A epidemia de Ebola na República Democrática do Congo (RDC) se expandiu para uma quarta província, afetando o nordeste do país. O surto, que já registrou 360 mortes, foi detectado tardiamente, permitindo a disseminação da doença viral mortal.
Um novo caso foi confirmado na província de Alto Uele, que faz fronteira com o Sudão do Sul e a República Centro-Africana. A fonte do caso foi uma pessoa que viajou de Bunia, capital da província de Ituri, epicentro da epidemia. Um funcionário da saúde informou que o indivíduo afetado morreu.

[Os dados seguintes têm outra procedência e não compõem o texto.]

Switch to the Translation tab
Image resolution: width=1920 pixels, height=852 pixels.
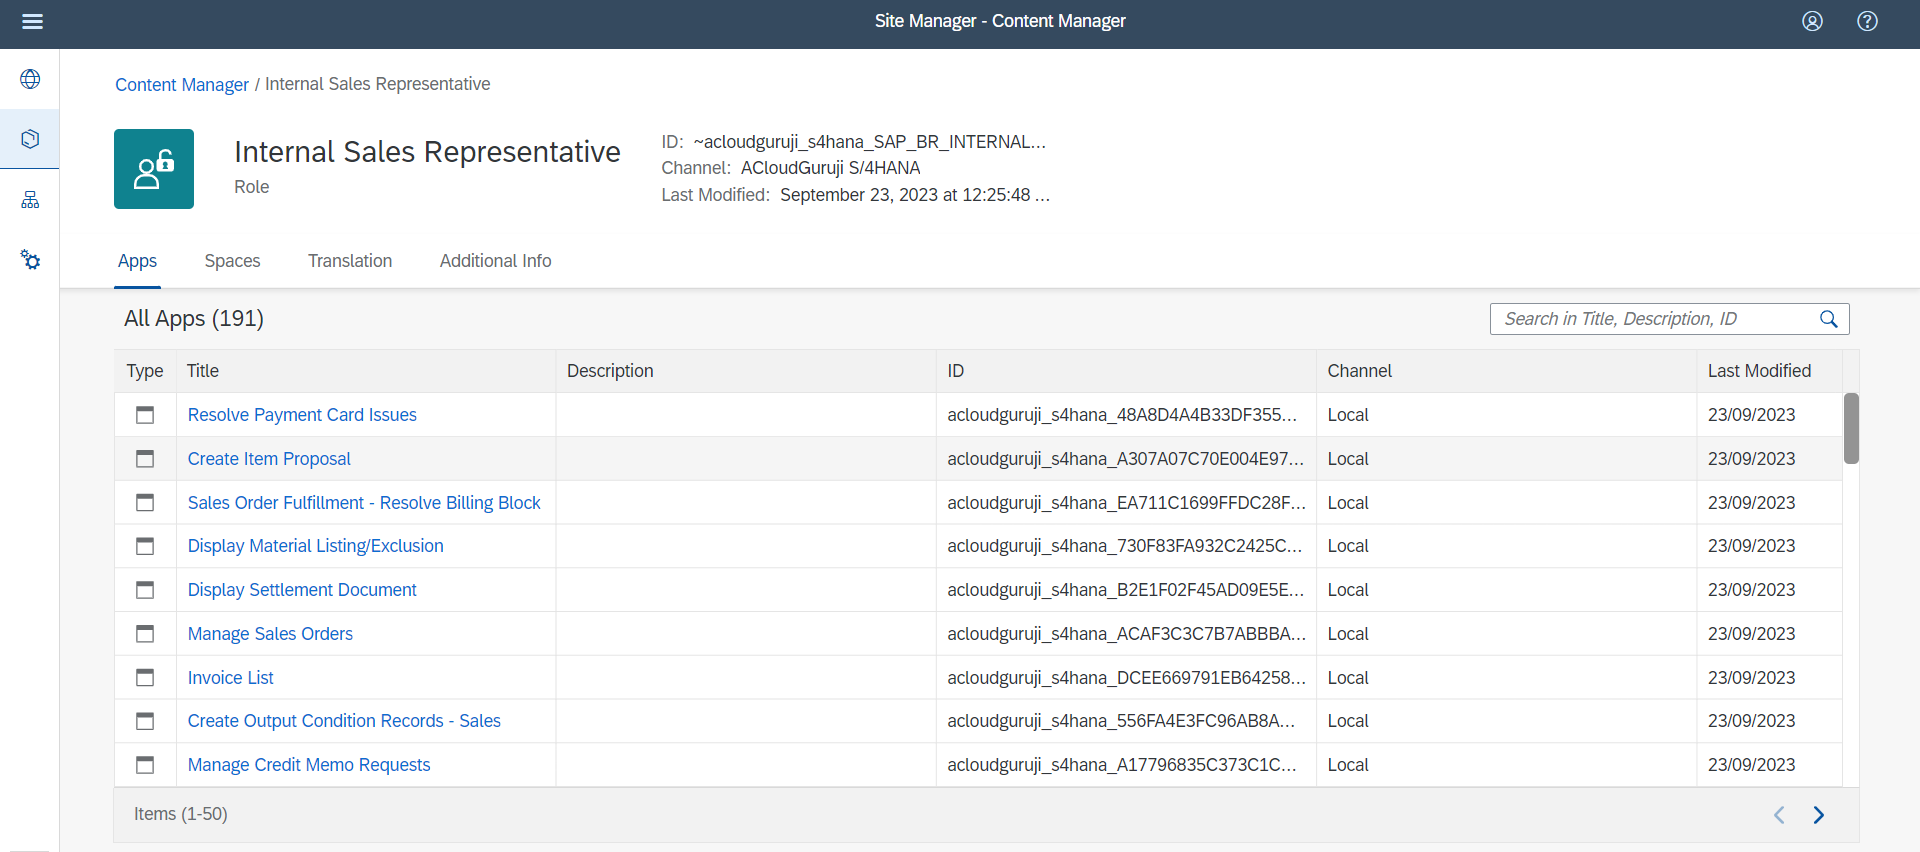pyautogui.click(x=350, y=261)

O surto, causado pela cepa Bundibugyo, totaliza 1.274 casos confirmados e 360 mortes, segundo o Instituto Nacional de Pesquisa Biomédica (INRB). A região mineradora de Alto Uele registra intenso fluxo populacional, o que favorece a transmissão do vírus. Organizações humanitárias internacionais afirmam que os números oficiais podem estar subestimados.

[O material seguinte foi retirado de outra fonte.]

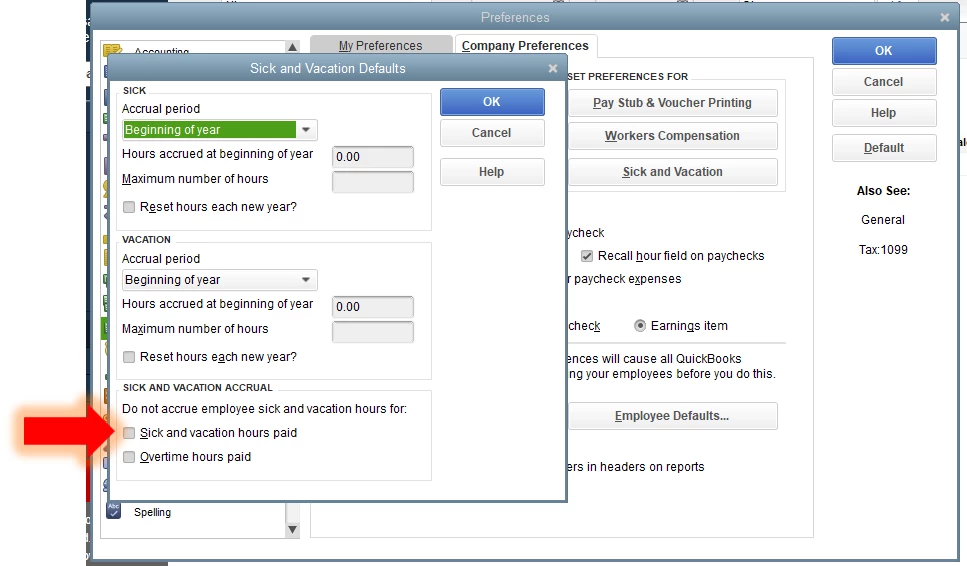Select the Company Preferences tab
The width and height of the screenshot is (967, 566).
(525, 46)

A doença, transmitida por contato direto com fluidos corporais, pode causar febre hemorrágica e falência múltipla de órgãos. Além da RDC, foram detectados casos em países vizinhos; na semana passada, ao menos 20 casos foram registrados em Uganda. Mais recentemente, um médico de nacionalidade congolesa foi detectado com transmissão na França após visitar o epicentro da epidemia.